Sim, a ciência nos revela algo da beleza e da ordem do mundo criado. Algo do alto nos é revelado por meio das coisas criadas: sabemos que há um criador divino e poderoso (Rm 1.20). Faça boa ciência para que o poder e a beleza de Deus sejam desvelados no mundo criado, mas faça ciência diante da face de Deus para participar do processo de restauração.

Nós não temos o poder de restaurar todas as coisas, mas fomos chamados para participar do processo de redenção restabelecendo a função das coisas criadas. Você restaura a função da paternidade quando é um bom pai para seus filhos diante da face de Deus; restaura a função do trabalho quando produz com satisfação e qualidade diante da face de Deus; restaura a função da amizade quando aconselha seu amigo com sabedoria diante da face de Deus… Você restaura a função da ciência quando desvela verdades do Criador e lhe rende glórias.

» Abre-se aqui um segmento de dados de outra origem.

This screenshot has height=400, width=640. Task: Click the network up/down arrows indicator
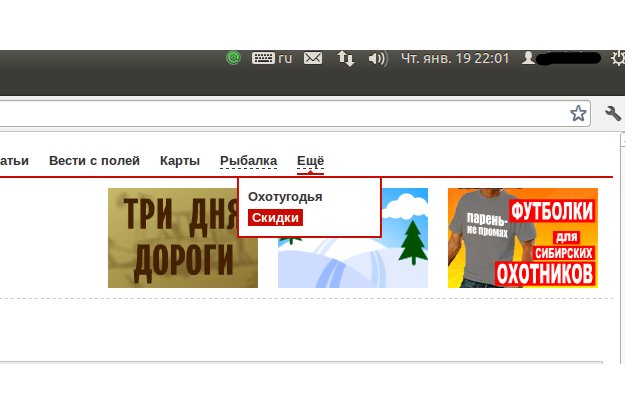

Repetindo: ao fazer ciência diante da face de Deus, o cientista cristão desvela as maravilhosas verdades da ordem criada e restaura a função do empreendimento científico, rendendo glórias ao Criador. Ao fazermos ciência diante da face de Deus, participamos do processo de restauração do empreendimento científico. Não alteramos seu método ou seu objeto, mas contribuímos para restaurar-lhe a função.

Quando começo a restaurar um armário, uma mesa ou outra velharia na oficina, sei que o processo vai consumir tempo e recursos. Obviamente, só vale restaurar aquilo que tem valor, senão é trabalho desperdiçado. Mas encontro grande satisfação quando o processo acaba e aquela escrivaninha antiga volta a ter função. Não fui eu quem a criou originalmente, mas eu restaurei seu propósito. Tenho participação em deixá-la pronta para o serviço novamente; o serviço que um dia lhe foi dado pelo seu Autor.

 

Os conteúdos das publicações da revista digital Unus Mundus são de inteira responsabilidade de seus autores e não refletem, necessariamente, a visão da Academia ABC².

1. John Walton, O mundo perdido de Adão e Eva: o debate sobre a origem da humanidade e a leitura de Gênesis, 2016.

2. Roger Wagner e Andrew Briggs, A penúltima curiosidade: como a ciência navega nas questões últimas da existência, 2018.